Es su cumpleaños, no valdría la pena si no pudiera gritar a todo pulmón. Las siete de la mañana cuando suena la alarma, siete cuarenta cuando el Estudiante se levanta de la cama. Una playera negra que dice destruyamos todas las fronteras, pantalón negro de mezclilla que le aprieta las nalgas y unas botas gordas color vino hacen que se sienta cómodo. Desayuna lo que encuentra, un aguacate en tortilla da la energía que necesita. Guarda su libro, alguna novela fantástica de Pratchett, y sale de casa.
A las nueve y veinte de la mañana toma el metrobús de Av. Tláhuac, recorre el mar de hojalatas que se pudre bajo el sol. Luego, metro Zapata y de ahí el trasbordo a Tlatelolco. La cita es a las once en punto en la plaza de las Tres Culturas.
El contingente de la UACM está incompleto y ya pasan de las once. Los pocos que hay gritan como si fueran miles, miles que hacen falta. Al medio día y en el bajo puente de Eje Central en la Av. Lázaro Cárdenas, los gritos de la comunidad estudiantil se retuercen fuertes con un solo grito que el gran megáfono de concreto lanza directo al sol, y el Estudiante lo aprovecha.
A la una y media de la tarde sobre la calle 5 de mayo, un grupo radical con grandes piedras intenta romper los vidrios de un Sanborns y abrir un 7eleven sin éxito.
Sobre las bocas de las calles aledañas se asoman muy obedientes cabezas azules y brillantes bien puestas para recibir mentadas de madre que no tardan en llegar: “¡Hay que estudiar, hay que estudiar, el que no estudia a policía va a llegar!”
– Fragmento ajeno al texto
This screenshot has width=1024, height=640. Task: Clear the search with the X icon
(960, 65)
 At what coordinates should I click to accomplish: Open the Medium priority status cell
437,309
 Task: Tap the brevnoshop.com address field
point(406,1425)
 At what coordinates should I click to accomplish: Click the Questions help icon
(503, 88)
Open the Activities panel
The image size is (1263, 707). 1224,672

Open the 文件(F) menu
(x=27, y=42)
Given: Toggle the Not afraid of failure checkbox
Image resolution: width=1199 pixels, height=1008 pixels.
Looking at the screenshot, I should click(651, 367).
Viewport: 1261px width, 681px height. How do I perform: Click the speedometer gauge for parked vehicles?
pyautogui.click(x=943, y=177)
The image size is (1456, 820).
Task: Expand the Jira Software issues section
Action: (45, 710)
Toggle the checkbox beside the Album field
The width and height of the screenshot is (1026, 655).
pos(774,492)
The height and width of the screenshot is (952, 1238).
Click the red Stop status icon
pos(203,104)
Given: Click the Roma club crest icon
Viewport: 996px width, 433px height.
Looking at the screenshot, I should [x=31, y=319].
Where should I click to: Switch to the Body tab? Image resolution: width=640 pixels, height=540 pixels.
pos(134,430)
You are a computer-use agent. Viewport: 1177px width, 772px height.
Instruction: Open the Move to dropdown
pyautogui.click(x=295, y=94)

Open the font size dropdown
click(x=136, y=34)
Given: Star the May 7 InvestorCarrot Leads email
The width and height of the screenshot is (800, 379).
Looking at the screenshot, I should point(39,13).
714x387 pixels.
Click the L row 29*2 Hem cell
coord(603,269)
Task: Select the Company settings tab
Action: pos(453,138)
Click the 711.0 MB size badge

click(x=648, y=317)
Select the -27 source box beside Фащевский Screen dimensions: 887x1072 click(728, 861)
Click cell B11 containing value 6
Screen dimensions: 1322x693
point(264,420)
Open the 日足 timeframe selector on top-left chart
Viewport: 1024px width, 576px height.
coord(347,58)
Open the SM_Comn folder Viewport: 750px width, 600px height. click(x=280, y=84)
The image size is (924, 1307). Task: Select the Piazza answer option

Los estudiantes llegan a la plaza de la Constitución alrededor de las dos y cuarto de la tarde. El Estudiante grita lo que puede, luego se calla, los pies le duelen. La plaza se va quedando vacía, únicamente quedan las pancartas ardiendo sobre el ombligo de la ciudad. Son las cuatro y, después de un silencio abrumador, se va.
Al llegar a casa va directo a su cama, se quita la ropa. Son las siete de la noche, se festeja intentando leer, pero cierra los ojos y esta vez no pone alarma alguna.